[Records contained in a dataset]
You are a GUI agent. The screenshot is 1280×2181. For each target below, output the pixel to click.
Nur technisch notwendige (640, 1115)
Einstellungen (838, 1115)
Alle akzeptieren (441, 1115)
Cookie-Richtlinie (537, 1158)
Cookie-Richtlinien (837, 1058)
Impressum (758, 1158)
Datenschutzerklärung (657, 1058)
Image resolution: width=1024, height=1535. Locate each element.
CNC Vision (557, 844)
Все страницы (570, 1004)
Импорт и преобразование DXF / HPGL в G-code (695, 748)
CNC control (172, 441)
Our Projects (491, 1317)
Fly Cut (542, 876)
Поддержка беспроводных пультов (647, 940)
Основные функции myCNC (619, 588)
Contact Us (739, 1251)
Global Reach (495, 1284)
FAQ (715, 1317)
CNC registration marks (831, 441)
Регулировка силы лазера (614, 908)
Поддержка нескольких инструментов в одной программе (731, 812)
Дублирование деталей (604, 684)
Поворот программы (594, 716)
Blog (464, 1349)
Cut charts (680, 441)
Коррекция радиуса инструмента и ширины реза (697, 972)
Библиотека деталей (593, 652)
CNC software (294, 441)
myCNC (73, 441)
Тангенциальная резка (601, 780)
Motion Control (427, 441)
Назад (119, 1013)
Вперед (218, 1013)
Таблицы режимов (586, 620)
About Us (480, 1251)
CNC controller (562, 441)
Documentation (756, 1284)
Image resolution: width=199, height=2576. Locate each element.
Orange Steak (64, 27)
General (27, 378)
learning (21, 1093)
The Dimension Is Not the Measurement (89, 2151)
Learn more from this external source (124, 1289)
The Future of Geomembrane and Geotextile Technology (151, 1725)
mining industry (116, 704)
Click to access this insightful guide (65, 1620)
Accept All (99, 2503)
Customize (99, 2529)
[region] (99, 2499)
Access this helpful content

Action item —
Above are some records; extract every one of them exactly.

Task solution —
You are a GUI agent. The screenshot is 1280×2181. For each target below, output the pixel to click.
Nur technisch notwendige (640, 1115)
Einstellungen (838, 1115)
Alle akzeptieren (441, 1115)
Cookie-Richtlinie (537, 1158)
Cookie-Richtlinien (837, 1058)
Impressum (758, 1158)
Datenschutzerklärung (657, 1058)
Image resolution: width=1024, height=1535. Locate each element.
CNC Vision (557, 844)
Все страницы (570, 1004)
Импорт и преобразование DXF / HPGL в G-code (695, 748)
CNC control (172, 441)
Our Projects (491, 1317)
Fly Cut (542, 876)
Поддержка беспроводных пультов (647, 940)
Основные функции myCNC (619, 588)
Contact Us (739, 1251)
Global Reach (495, 1284)
FAQ (715, 1317)
CNC registration marks (831, 441)
Регулировка силы лазера (614, 908)
Поддержка нескольких инструментов в одной программе (731, 812)
Дублирование деталей (604, 684)
Поворот программы (594, 716)
Blog (464, 1349)
Cut charts (680, 441)
Коррекция радиуса инструмента и ширины реза (697, 972)
Библиотека деталей (593, 652)
CNC software (294, 441)
myCNC (73, 441)
Тангенциальная резка (601, 780)
Motion Control (427, 441)
Назад (119, 1013)
Вперед (218, 1013)
Таблицы режимов (586, 620)
About Us (480, 1251)
CNC controller (562, 441)
Documentation (756, 1284)
Image resolution: width=199, height=2576. Locate each element.
Orange Steak (64, 27)
General (27, 378)
learning (21, 1093)
The Dimension Is Not the Measurement (89, 2151)
Learn more from this external source (124, 1289)
The Future of Geomembrane and Geotextile Technology (151, 1725)
mining industry (116, 704)
Click to access this insightful guide (65, 1620)
Accept All (99, 2503)
Customize (99, 2529)
[region] (99, 2499)
Access this helpful content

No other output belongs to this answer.